Le mendiant tourna les talons et se traîna devant eux en gémissant : « Pauvre vieux Gríma ! Pauvre vieux Gríma ! Toujours battu et injurié. Ah ! que je le hais ! Que je voudrais pouvoir le laisser ! »

« Alors laissez-le ! » dit Gandalf.

Mais Langue de Serpent, les yeux voilés et remplis de terreur, ne lui jeta qu’un regard fuyant avant d’emboîter le pas à Saruman. Puis les deux misérables, passant la compagnie, arrivèrent aux hobbits, et Saruman s’arrêta pour les dévisager ; mais ils le regardèrent avec pitié.

« Ainsi, vous êtes venus plastronner vous aussi, mes galopins ? dit-il. Les besoins d’un mendiant ne vous importent guère, n’est-ce pas ? Car vous avez tout ce qu’il vous faut, de la nourriture, de beaux vêtements, et la meilleure herbe pour vos pipes. Si, si, je le sais ! Je sais d’où elle vient. Vous n’auriez pas une pipée pour un nécessiteux, non ? »

« Je vous en donnerais si j’en avais », dit Frodo.

« Je vous offre ce qui me reste, dit Merry, si vous voulez bien attendre un moment. » Il mit pied à terre et fouilla dans le sac qui pendait à sa selle. Il tendit alors une blague de cuir à Saruman. « Prenez tout ce qu’il y a, je vous en prie, dit-il ; cette herbe vient des épaves d’Isengard. »

« La mienne, oui, c’est la mienne, chèrement payée en plus ! s’écria Saruman, saisissant la blague d’une main. Ce n’est qu’un remboursement pour la forme, car vous en avez pris plus, j’en suis certain. N’empêche qu’un mendiant doit se montrer reconnaissant, si un voleur daigne lui remettre ne serait-ce qu’une parcelle de son bien. Et puis ce sera bien fait pour vous quand vous rentrerez, si vous constatez que les choses ne vont pas comme le souhaitez dans le Quartier Sud de votre pays. Puisse-t-il rester longtemps à court de feuille ! »

« Trop aimable ! dit Merry. Dans ce cas, je vais reprendre ma blague, qui ne vous appartient pas et qui m’a accompagné dans de longs voyages. Enveloppez l’herbe dans un chiffon à vous. »

« À voleur, voleur et demi », dit Saruman ; et il tourna le dos à Merry, donna un coup de pied à Langue de Serpent et s’en fut vers le bois.

« Eh bien, voyez-vous ça ! dit Pippin. Voleur, mon œil ! Quid de nos doléances pour avoir été assaillis, brutalisés et traînés à dos d’orques à travers le Rohan ? »

« Ah ouais ! fit Sam. Et payée, qu’il a dit. Comment, c’est ce que je me demande. Et j’aime pas trop ce qu’il disait du Quartier Sud. Il est temps de rentrer. »

« Je suis bien d’accord, dit Frodo. Mais on ne peut rentrer plus rapidement si l’on doit voir Bilbo. Je vais d’abord à Fendeval, quoi qu’il arrive. »

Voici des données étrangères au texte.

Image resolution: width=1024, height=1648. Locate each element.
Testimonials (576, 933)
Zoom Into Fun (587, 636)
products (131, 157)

« Oui, je crois que vous feriez mieux, dit Gandalf. Mais hélas pour Saruman ! Je crains qu’il n’y ait plus rien à en tirer. Il est complètement décrépit. Mais je ne suis pas sûr que Barbebois ait raison : je le crois encore capable de quelques vilains tours, par pure mesquinerie. »

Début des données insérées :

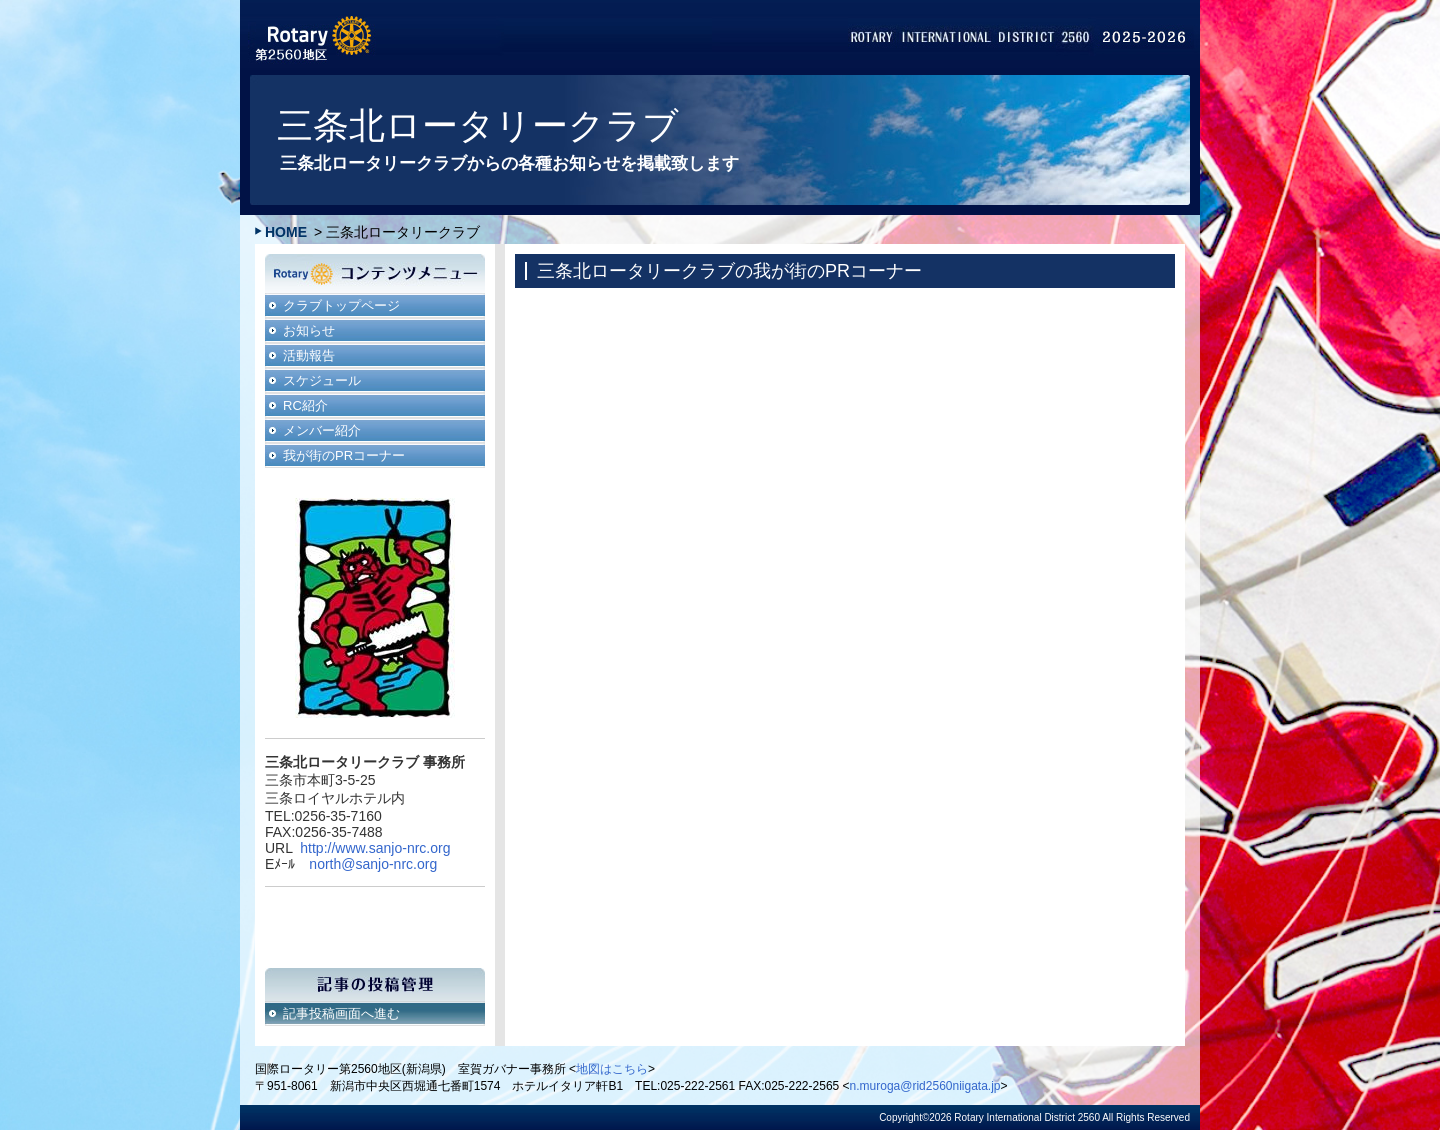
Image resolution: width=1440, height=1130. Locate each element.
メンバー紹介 (322, 430)
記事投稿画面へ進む (341, 1013)
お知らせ (309, 330)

Le lendemain, ils passèrent en Dunlande du Nord, un agréable pays de verdure, bien qu’à présent dépeuplé. Septembre arriva avec ses jours dorés et ses nuits d’argent, et ils chevauchèrent en toute tranquillité jusqu’à la Rivière aux Cygnes, qu’ils franchirent par le vieux gué à l’est des chutes où elle plongeait subitement dans les basses terres. Loin à l’ouest, une brume s’étendait sur les mares et les îlots parmi lesquels elle serpentait jusqu’au Grisfleur : là, nichait une multitude de cygnes dans un pays de roseaux.

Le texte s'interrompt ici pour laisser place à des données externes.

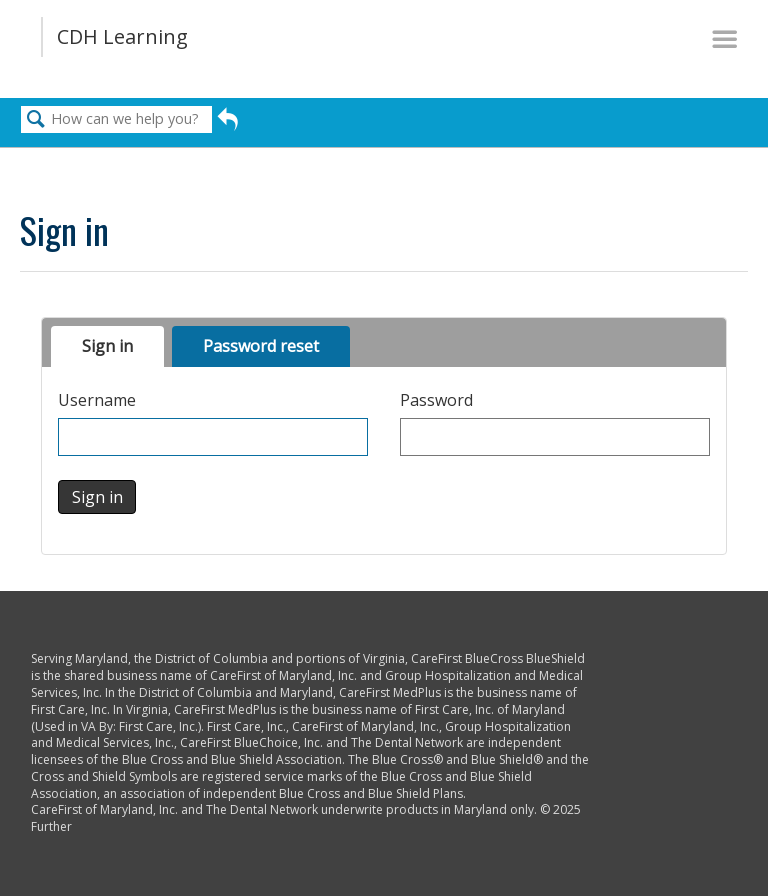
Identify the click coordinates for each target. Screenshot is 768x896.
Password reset (261, 346)
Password (436, 400)
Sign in (107, 346)
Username (97, 400)
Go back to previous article (227, 124)
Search (36, 120)
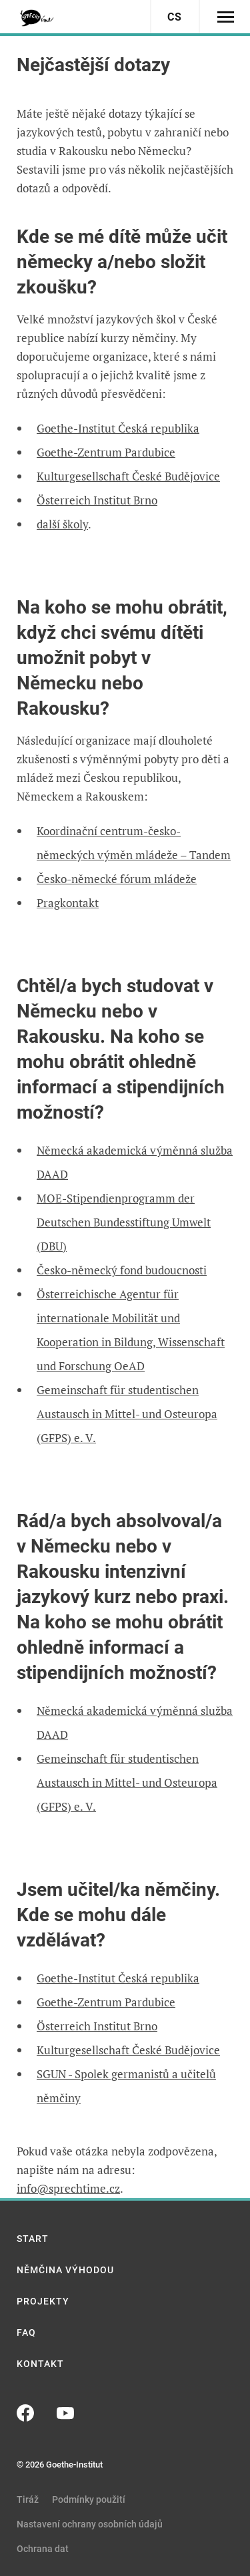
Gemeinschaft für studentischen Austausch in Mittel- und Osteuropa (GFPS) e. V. (127, 1413)
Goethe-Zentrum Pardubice (106, 452)
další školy (62, 524)
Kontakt (40, 2363)
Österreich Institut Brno (97, 500)
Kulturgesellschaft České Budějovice (128, 476)
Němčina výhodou (65, 2270)
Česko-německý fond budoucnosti (122, 1270)
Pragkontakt (68, 902)
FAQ (26, 2332)
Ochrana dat (43, 2548)
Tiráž (28, 2499)
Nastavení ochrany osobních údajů (90, 2524)
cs (174, 17)
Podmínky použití (88, 2499)
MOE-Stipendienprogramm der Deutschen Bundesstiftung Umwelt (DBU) (124, 1222)
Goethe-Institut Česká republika (118, 428)
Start (33, 2238)
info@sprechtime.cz (68, 2188)
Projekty (43, 2301)
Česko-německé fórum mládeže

Ils passèrent donc en Eregion, et un beau matin parut enfin, luisant au-dessus de brumes chatoyantes ; et regardant depuis leur campement sur une colline basse, les voyageurs virent s’éclairer trois hautes cimes qui s’élevaient dans le ciel de l’est à travers des nuages flottants : Caradhras, Celebdil et Fanuidhol. Ils étaient parvenus à la hauteur des Portes de la Moria.